Their children Bridie (11) and Josh (13) are both hands-on helpers.

“Bridie is a very capable little horse trainer. Every year we get a baby who needs TLC and that becomes her project.”

Growing up in a conservation and education household has set the youngster on her chosen path early and Colleen says she is already quite a voice for the Brumbies.

Colleen still has four of her own ‘favourites’ at home, but says she struggles to find time to ride.

Sometimes she looks at the 500-plus they have saved and worries about the many more who go “to the bad place”, but then she buoyed by those around her, the stories she hears and the love she sees . . . and she realises every little bit they do has an enormous impact.

She has travelled to New Zealand and the United States to watch musters of their wild horses – she’s photographed and admired, and comes back even more inspired to do as much as she can for Australia’s wild horse.

The Challenge

The 2018 McDowells Brumby Challenge is the third one to be run.
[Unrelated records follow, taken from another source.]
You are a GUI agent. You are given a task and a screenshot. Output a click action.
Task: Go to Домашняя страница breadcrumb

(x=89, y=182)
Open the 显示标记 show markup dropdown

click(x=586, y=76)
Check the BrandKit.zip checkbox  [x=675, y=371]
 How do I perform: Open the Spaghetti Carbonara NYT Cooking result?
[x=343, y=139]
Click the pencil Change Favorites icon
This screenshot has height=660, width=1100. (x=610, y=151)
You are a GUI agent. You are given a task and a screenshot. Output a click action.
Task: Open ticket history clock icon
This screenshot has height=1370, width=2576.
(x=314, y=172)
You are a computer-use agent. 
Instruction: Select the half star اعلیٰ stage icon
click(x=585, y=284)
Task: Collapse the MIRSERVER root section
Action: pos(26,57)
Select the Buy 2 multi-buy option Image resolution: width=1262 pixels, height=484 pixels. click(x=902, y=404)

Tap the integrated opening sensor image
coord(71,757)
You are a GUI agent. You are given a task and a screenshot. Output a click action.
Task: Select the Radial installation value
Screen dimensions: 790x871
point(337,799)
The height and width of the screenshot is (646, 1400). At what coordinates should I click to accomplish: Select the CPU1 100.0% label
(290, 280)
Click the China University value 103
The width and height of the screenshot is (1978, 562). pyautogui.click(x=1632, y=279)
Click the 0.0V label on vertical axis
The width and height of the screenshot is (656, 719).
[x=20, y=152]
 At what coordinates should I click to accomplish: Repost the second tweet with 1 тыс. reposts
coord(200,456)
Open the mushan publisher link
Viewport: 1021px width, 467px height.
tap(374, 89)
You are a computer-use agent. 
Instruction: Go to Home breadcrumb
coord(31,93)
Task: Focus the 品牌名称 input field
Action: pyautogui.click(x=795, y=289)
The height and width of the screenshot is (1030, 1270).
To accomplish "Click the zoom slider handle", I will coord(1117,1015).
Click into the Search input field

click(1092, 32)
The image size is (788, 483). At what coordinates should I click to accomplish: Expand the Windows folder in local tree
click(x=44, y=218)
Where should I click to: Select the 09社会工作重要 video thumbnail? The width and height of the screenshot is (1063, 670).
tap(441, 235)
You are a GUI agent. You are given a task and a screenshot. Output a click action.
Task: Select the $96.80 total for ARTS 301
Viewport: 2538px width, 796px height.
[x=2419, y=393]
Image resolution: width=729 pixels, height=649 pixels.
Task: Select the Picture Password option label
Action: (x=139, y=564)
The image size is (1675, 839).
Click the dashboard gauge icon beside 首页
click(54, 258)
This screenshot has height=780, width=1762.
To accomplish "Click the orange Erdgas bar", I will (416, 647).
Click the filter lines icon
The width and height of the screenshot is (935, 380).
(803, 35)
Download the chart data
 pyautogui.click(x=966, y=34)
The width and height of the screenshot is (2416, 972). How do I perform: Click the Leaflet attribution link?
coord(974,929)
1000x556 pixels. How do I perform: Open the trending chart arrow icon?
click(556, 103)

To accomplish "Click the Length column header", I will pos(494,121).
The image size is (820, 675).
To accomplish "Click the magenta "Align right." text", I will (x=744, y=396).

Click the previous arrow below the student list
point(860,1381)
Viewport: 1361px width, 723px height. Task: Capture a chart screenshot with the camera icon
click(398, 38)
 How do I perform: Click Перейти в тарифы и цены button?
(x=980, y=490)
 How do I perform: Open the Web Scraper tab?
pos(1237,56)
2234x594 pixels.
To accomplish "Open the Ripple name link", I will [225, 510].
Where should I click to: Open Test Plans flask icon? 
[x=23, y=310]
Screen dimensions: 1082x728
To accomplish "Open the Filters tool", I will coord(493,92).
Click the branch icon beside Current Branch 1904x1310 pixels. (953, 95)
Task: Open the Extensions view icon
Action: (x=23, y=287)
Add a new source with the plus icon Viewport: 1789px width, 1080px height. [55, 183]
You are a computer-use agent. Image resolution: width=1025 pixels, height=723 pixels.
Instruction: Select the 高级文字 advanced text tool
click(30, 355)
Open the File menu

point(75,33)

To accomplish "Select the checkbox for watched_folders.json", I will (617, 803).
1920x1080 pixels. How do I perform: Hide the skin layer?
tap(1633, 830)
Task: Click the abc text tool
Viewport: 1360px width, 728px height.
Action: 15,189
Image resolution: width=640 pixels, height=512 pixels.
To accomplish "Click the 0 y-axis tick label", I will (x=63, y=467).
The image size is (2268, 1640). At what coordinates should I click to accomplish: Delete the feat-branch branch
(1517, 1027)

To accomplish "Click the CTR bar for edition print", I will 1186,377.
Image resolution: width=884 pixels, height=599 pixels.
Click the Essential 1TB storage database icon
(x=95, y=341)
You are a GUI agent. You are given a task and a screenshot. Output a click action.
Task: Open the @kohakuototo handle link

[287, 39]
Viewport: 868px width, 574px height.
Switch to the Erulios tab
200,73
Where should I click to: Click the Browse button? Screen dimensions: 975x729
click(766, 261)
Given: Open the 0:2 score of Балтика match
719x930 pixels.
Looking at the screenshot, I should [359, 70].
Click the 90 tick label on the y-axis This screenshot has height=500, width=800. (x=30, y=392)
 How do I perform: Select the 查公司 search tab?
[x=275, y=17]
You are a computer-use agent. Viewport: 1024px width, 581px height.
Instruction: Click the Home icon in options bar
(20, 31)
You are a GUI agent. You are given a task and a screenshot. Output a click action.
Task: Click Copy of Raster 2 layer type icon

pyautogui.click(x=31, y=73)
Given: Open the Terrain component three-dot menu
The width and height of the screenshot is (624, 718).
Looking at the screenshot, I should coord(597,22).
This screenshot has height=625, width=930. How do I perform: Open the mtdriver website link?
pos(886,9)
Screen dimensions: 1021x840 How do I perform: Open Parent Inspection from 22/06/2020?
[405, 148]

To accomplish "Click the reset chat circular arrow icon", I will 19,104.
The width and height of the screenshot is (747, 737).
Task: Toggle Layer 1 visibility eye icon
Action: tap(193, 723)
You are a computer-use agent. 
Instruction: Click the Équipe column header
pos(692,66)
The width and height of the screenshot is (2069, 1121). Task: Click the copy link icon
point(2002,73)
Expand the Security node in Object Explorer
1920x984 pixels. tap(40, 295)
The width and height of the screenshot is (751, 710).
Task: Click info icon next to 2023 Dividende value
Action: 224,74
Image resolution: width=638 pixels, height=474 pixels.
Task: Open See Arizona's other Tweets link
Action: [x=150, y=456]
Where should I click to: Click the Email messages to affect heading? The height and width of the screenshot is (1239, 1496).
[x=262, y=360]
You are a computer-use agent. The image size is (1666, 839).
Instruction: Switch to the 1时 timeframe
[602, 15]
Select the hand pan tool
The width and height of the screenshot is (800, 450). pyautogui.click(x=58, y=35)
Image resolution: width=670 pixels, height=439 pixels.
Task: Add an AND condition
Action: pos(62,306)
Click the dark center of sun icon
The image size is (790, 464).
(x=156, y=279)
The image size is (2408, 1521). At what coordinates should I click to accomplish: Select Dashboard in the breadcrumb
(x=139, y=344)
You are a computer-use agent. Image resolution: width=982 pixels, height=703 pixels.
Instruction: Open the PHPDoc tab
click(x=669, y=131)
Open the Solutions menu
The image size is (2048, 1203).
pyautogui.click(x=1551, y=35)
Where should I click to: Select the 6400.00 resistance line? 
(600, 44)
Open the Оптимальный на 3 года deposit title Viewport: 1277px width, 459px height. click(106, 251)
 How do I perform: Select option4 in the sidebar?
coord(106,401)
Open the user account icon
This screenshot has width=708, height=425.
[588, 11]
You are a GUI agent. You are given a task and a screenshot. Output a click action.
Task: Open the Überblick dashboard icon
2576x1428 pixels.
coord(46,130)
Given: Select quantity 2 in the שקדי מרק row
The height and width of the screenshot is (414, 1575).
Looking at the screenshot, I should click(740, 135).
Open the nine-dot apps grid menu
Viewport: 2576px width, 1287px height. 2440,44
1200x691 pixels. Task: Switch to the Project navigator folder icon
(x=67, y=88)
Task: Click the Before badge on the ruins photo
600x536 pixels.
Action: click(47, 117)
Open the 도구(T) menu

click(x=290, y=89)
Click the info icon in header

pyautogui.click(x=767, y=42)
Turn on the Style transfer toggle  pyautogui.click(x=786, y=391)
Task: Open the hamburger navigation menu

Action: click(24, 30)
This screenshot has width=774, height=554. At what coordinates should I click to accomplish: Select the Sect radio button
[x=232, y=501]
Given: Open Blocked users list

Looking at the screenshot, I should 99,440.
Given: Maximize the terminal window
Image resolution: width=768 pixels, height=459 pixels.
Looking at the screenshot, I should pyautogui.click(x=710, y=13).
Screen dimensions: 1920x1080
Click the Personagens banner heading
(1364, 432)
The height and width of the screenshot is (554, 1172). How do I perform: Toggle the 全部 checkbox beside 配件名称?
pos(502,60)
It follows in the hoof prints of the Extreme Mustang Makeover Challenge that is so popular in the United States.

It’s a stringent selection process for would-be trainers who then take a Brumby home for 150 days to take it from wild to wonderful. The final is held at EQUITANA Melbourne where trainers have a chance to impress both judges and spectators with what they have achieved.

“The change over the five months is amazing. We see them coming in from the wild and then settling in and learning to trust people.”

Colleen says most people in Australia wouldn’t contemplate training an adult horse.

“If you go into the average training stable in Australia, 99% of the horses would be 2-3 years old, so there are not a lot of trainers working with adult horses – but that is what we look for. It is easy to be formulaic but those trainers would struggle with a Brumby.”

This type of training calls for a two-way conversation between horse and handler.

“It is so important,” she says. “Those who do well are the trainers who take the time it takes. In every challenge we have those who will be riding their Brumby in four days and others who don’t touch them for 50 days, but funnily enough, by day 100 they are at the same level. It is all about the relationship.”

Trainers often came into the challenge saying they had no plans to keep the horse at the end, but inevitably that bond is so strong that at least half do.

“It is hard to let go.”

Colleen isn’t much of a fan of watching the final freestyle where competitors have four minutes to do whatever they like to music and show off what is always a magnificent transformation.

“I cry! It is amazing to see the relationships that have been established and the change in the horses. To share that with so many people is special . . . very special.”

This year there will be eight trainers in the youth event (aged 10-17) and 21 in the ridden. Those in the ridden challenge are Brumbies four and older, while the youth are yearlings and presented in-hand only.

“The challenge is non-stop for us.”

They are constantly in touch with everyone, visiting them in Queensland, New South Wales, South Australia and Victoria.

EQUITANA Melbourne and the Victorian Brumby Association have partnered with Dolly’s Dream Foundation to create a special Youth Award in memory of 14-year-old Dolly Everett. The foundation aims to encourage positive change in young lives and provide support to charity groups in the fundraising and promotion of anti-bullying campaigns in school-aged youth.

At the end of the Brumby Challenge, all horses will be available to purchase at auction at the conclusion of the competition on the final day of EQUITANA. The value of the highest-selling yearling will be donated to Dolly’s Dream Foundation.